● **Task details**: Select from the records below every line that has the word "will" in it.

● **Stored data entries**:
"""

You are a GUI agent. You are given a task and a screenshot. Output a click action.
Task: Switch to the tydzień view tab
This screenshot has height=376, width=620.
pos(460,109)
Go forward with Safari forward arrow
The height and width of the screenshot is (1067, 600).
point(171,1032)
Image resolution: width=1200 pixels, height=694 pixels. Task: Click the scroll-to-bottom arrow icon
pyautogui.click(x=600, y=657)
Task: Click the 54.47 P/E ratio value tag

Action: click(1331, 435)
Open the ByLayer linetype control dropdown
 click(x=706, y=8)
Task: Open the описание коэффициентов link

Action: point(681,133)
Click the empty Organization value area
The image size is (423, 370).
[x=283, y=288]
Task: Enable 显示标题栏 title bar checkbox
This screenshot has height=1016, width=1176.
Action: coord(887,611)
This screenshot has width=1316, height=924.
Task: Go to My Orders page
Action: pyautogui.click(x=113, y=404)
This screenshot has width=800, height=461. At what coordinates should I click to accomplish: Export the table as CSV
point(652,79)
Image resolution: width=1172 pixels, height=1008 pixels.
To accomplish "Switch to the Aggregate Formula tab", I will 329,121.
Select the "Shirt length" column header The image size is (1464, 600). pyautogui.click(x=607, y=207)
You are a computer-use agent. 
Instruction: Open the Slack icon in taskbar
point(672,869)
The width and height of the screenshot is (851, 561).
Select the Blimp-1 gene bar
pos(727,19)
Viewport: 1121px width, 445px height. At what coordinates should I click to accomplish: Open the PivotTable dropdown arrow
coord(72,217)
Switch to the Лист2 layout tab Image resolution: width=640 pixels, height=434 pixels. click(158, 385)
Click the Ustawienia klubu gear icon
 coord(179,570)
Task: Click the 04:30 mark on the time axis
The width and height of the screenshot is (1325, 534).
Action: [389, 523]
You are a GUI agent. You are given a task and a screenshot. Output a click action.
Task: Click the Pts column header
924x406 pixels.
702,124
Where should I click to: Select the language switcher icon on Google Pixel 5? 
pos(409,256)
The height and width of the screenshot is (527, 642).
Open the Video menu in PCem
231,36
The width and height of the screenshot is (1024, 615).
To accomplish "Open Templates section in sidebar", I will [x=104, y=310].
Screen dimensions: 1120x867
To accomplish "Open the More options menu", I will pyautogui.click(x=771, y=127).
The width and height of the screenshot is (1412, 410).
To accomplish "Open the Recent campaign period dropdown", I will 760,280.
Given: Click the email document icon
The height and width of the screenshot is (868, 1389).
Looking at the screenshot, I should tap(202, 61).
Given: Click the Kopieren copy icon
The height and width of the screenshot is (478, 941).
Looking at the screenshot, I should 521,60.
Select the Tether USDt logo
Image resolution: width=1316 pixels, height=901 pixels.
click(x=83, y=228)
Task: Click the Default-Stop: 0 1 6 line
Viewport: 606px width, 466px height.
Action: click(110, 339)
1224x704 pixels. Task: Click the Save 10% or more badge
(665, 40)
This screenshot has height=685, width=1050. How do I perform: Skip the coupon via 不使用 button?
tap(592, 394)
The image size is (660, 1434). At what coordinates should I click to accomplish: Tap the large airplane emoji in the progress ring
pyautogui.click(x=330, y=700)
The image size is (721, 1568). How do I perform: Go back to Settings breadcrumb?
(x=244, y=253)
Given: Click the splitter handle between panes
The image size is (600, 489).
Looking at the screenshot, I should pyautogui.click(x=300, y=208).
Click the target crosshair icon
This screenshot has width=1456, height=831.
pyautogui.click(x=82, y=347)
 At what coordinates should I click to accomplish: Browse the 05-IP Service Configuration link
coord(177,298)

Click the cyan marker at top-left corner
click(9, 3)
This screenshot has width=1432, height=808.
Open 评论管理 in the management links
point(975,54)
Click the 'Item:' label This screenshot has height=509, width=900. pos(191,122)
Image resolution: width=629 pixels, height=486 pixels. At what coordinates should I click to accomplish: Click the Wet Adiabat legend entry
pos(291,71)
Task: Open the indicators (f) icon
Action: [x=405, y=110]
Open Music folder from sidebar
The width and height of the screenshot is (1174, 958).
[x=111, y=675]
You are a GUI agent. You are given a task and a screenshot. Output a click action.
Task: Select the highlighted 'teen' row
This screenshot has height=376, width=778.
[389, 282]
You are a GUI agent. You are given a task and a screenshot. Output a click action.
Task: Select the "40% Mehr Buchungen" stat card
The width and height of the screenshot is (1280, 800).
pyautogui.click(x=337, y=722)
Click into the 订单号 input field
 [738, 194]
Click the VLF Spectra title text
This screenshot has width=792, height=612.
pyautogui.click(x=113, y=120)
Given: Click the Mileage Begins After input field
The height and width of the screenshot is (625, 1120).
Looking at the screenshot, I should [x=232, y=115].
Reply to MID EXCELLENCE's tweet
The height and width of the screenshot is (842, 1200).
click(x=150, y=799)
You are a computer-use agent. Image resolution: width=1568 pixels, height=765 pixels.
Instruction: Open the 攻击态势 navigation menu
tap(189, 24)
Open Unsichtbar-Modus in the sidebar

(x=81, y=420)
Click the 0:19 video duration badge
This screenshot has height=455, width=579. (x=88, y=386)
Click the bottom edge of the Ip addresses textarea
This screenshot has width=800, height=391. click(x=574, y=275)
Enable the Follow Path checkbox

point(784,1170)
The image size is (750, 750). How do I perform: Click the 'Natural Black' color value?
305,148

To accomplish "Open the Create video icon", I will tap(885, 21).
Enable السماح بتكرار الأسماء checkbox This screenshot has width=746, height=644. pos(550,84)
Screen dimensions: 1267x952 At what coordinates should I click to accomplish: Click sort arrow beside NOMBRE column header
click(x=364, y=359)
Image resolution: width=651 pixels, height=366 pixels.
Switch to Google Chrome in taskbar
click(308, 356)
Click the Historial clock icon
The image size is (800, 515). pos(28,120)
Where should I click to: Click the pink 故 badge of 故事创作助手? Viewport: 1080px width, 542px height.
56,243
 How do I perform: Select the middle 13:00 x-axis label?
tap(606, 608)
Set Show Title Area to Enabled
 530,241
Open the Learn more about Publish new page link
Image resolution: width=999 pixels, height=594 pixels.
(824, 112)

"""

● **Solution to the exercise**:
To accomplish "Switch to the Aggregate Formula tab", I will 329,121.
To accomplish "Open Templates section in sidebar", I will [x=104, y=310].
To accomplish "Open the More options menu", I will pyautogui.click(x=771, y=127).
To accomplish "Open the Recent campaign period dropdown", I will 760,280.
To accomplish "Open the Create video icon", I will tap(885, 21).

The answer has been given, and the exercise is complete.